* [Task brief]: Render the listing, from the line containing "Task: Click the Is Required label text" through the end of the listing, as a JSON list of strings with one string per line. Skip blank lines and leave out the pictures.
○ ○ ○
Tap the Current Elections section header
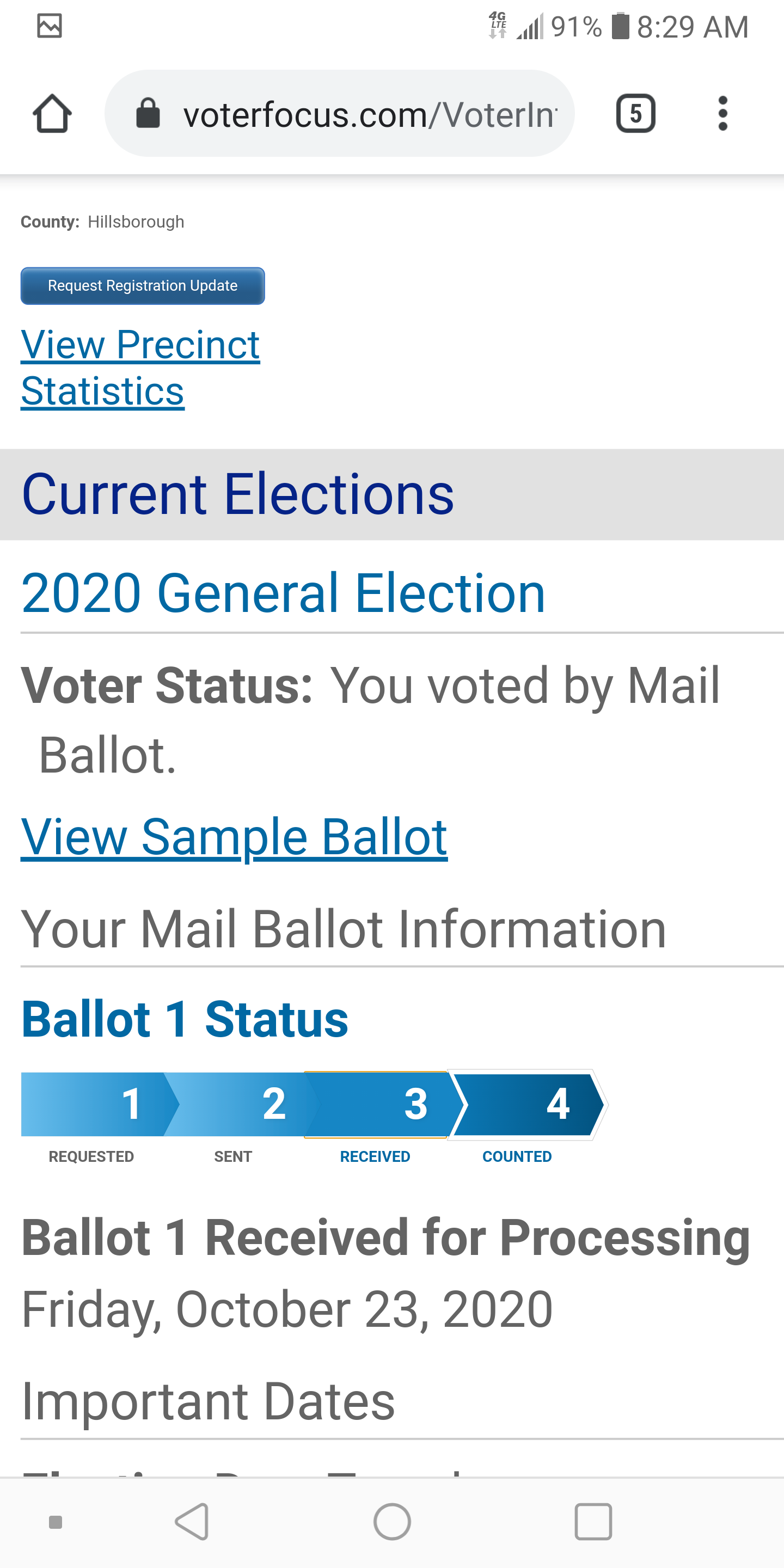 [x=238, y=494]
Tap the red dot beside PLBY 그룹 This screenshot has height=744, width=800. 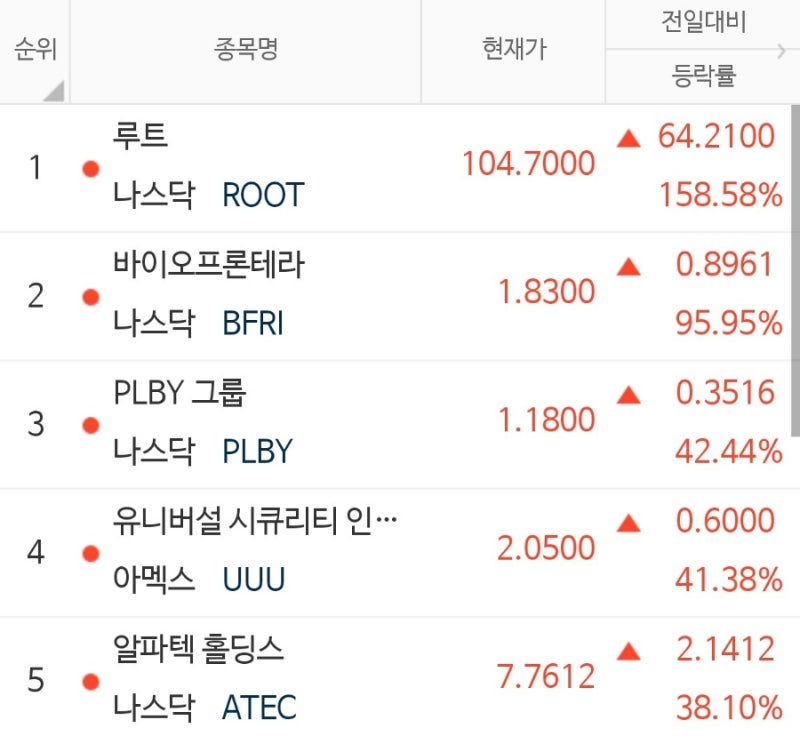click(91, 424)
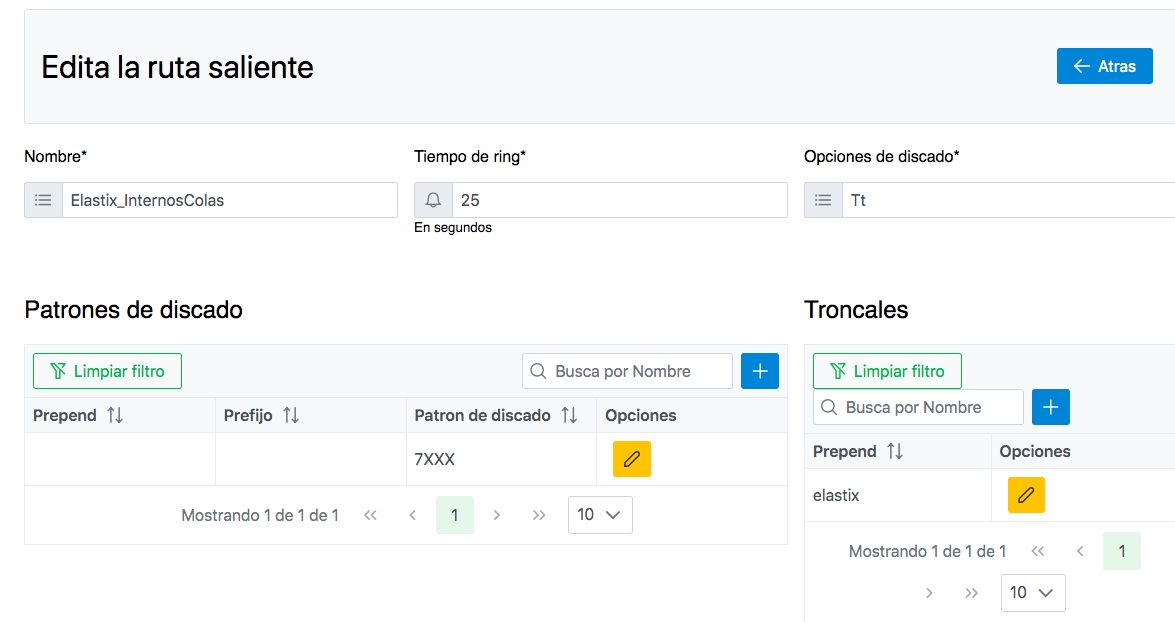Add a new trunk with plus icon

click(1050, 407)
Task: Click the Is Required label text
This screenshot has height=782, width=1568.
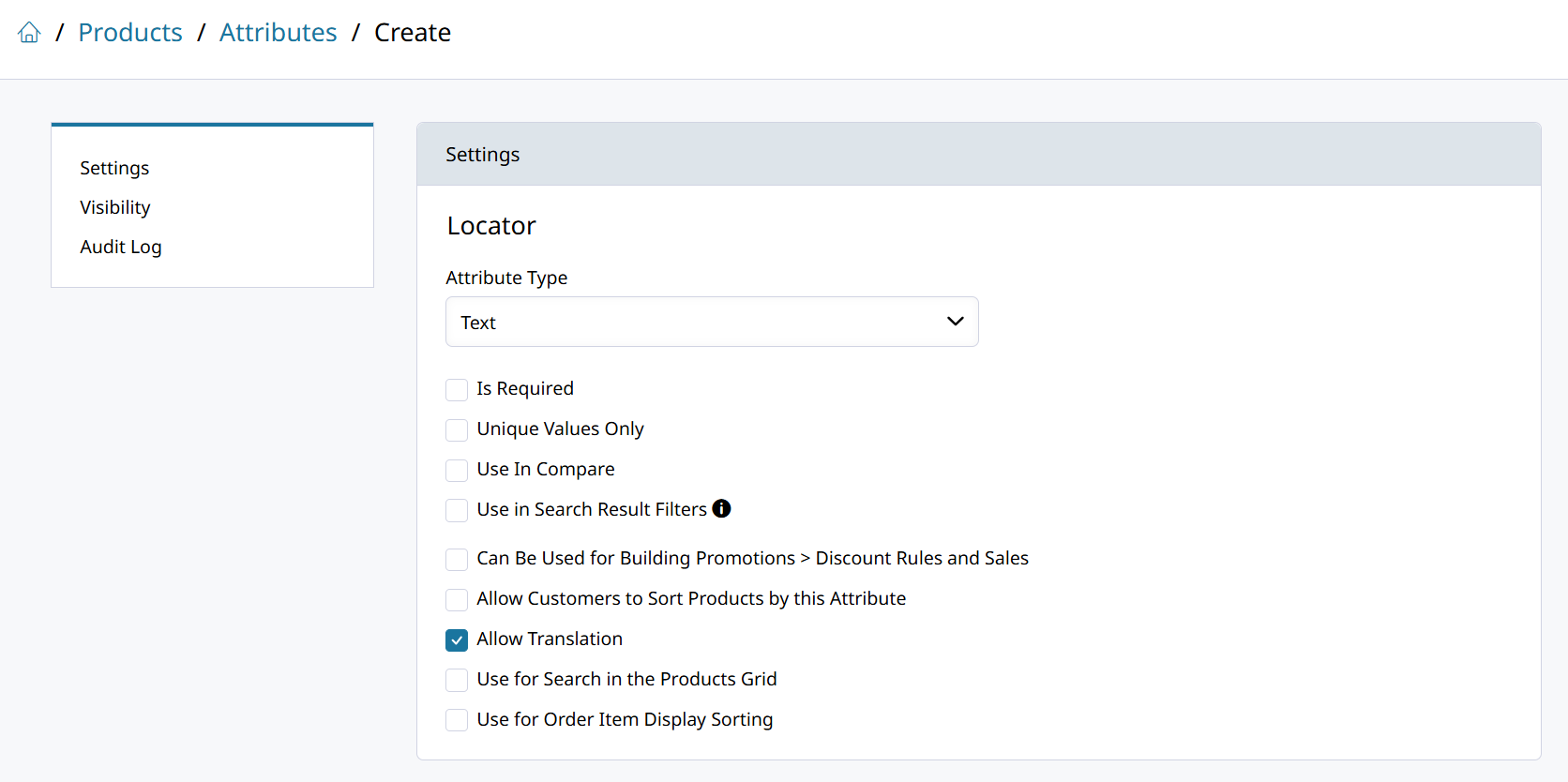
○ ○ ○
* [Written reply]:
[
  "Task: Click the Is Required label text",
  "This screenshot has height=782, width=1568."
]